Hadoop and Big Data: RevealedSachin Holla

Getting started big dataKibrom Gebrehiwot

Bigdata and Hadoop BootcampSpotle.ai

02 Hadoop.pptx HADOOP VENNELA DONTHIREDDYVenneladonthireddy1

Seminar pptRajatTripathi34

Hadoop ppt1chariorienit

Hadoop Demystified + MapReduce (Java and C#), Pig, and Hive DemosLester Martin

hadoop-ecosystem-ppt.pptxraghavanand36

Need for Time series DatabasePramit Choudhary

Introduction to Hadoop and Big DataJoe Alex

Hadoop trainingTIB Academy

Hadoop PrimerSteve Staso

Similar to Impala turbocharge your big data access (20)

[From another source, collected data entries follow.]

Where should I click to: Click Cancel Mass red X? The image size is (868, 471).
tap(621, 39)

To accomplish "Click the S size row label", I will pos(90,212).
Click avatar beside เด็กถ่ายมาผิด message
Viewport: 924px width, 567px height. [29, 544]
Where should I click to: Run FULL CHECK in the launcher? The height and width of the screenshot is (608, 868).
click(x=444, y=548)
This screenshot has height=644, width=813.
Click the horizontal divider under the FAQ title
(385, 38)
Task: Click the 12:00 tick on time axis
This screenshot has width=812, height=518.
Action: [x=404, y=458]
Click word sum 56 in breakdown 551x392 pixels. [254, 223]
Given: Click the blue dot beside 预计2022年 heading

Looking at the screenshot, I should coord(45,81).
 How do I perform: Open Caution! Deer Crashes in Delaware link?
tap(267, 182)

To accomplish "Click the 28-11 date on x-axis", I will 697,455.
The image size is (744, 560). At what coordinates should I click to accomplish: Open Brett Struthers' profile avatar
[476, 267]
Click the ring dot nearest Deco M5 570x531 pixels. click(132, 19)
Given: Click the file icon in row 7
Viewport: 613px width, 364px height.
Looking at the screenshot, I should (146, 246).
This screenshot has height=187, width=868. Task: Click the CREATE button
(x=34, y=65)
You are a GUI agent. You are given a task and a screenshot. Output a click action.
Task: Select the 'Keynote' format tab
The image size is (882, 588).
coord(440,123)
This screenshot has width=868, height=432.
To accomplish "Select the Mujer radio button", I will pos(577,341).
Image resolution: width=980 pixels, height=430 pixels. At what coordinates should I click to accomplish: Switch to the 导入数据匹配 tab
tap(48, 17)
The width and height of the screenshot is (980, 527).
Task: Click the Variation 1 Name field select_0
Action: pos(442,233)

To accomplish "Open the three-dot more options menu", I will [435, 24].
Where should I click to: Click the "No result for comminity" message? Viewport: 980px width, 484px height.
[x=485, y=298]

Java One 2017: Open Source Big Data in the Cloud: Hadoop, M/R, Hive, Spark an...

Big Data Concepts

Interactive SQL-on-Hadoop and JethroData

9/2017 STL HUG - Back to School

The other Apache Technologies your Big Data solution needs

963

Hadoop

Big Data Hoopla Simplified - TDWI Memphis 2014

Hadoop and Big Data: Revealed

Getting started big data

Bigdata and Hadoop Bootcamp

02 Hadoop.pptx HADOOP VENNELA DONTHIREDDY

Seminar ppt

Hadoop ppt1

Hadoop Demystified + MapReduce (Java and C#), Pig, and Hive Demos

hadoop-ecosystem-ppt.pptx

Need for Time series Database

Introduction to Hadoop and Big Data

Hadoop training

Hadoop Primer

Recently uploaded

毕业文凭制作#回国入职#diploma#degree澳洲中央昆士兰大学毕业证成绩单pdf电子版制作修改#毕业文凭制作#回国入职#diploma#degreeyuu sss

Call Girls In Dwarka 9654467111 Escorts ServiceSapana Sha

Call Girls in Saket 99530🔝 56974 Escort Service9953056974 Low Rate Call Girls In Saket, Delhi NCR

Call Girls in Defence Colony Delhi 💯Call Us 🔝8264348440🔝soniya singh

INTERNSHIP ON PURBASHA COMPOSITE TEX LTDRafezzaman

NLP Data Science Project Presentation:Predicting Heart Disease with NLP Data ...Boston Institute of Analytics

原版1:1定制南十字星大学毕业证（SCU毕业证）#文凭成绩单#真实留信学历认证永久存档208367051

High Class Call Girls Noida Sector 39 Aarushi 🔝8264348440🔝 Independent Escort...soniya singh

Customer Service Analytics - Make Sense of All Your Data.pptxEmmanuel Dauda

From idea to production in a day – Leveraging Azure ML and Streamlit to build...Florian Roscheck

Consent & Privacy Signals on Google *Pixels* - MeasureCamp Amsterdam 2024thyngster

Indian Call Girls in Abu Dhabi O5286O24O8 Call Girls in Abu Dhabi By Independ...dajasot375

RadioAdProWritingCinderellabyButleri.pdfgstagge

Building on a FAIRly Strong Foundation to Connect Academic Research to Transl...Jack DiGiovanna

Call Us ➥97111√47426🤳Call Girls in Aerocity (Delhi NCR)jennyeacort

Saket, (-DELHI )+91-9654467111-(=)CHEAP Call Girls in Escorts Service Saket C...Sapana Sha

Predicting Salary Using Data Science: A Comprehensive Analysis.pdfBoston Institute of Analytics

专业一比一美国俄亥俄大学毕业证成绩单pdf电子版制作修改yuu sss

EMERCE - 2024 - AMSTERDAM - CROSS-PLATFORM TRACKING WITH GOOGLE ANALYTICS.pptxthyngster

How we prevented account sharing with MFAAndrei Kaleshka

Recently uploaded (20)

毕业文凭制作#回国入职#diploma#degree澳洲中央昆士兰大学毕业证成绩单pdf电子版制作修改#毕业文凭制作#回国入职#diploma#degree

Call Girls In Dwarka 9654467111 Escorts Service

Call Girls in Saket 99530🔝 56974 Escort Service

Call Girls in Defence Colony Delhi 💯Call Us 🔝8264348440🔝

INTERNSHIP ON PURBASHA COMPOSITE TEX LTD

NLP Data Science Project Presentation:Predicting Heart Disease with NLP Data ...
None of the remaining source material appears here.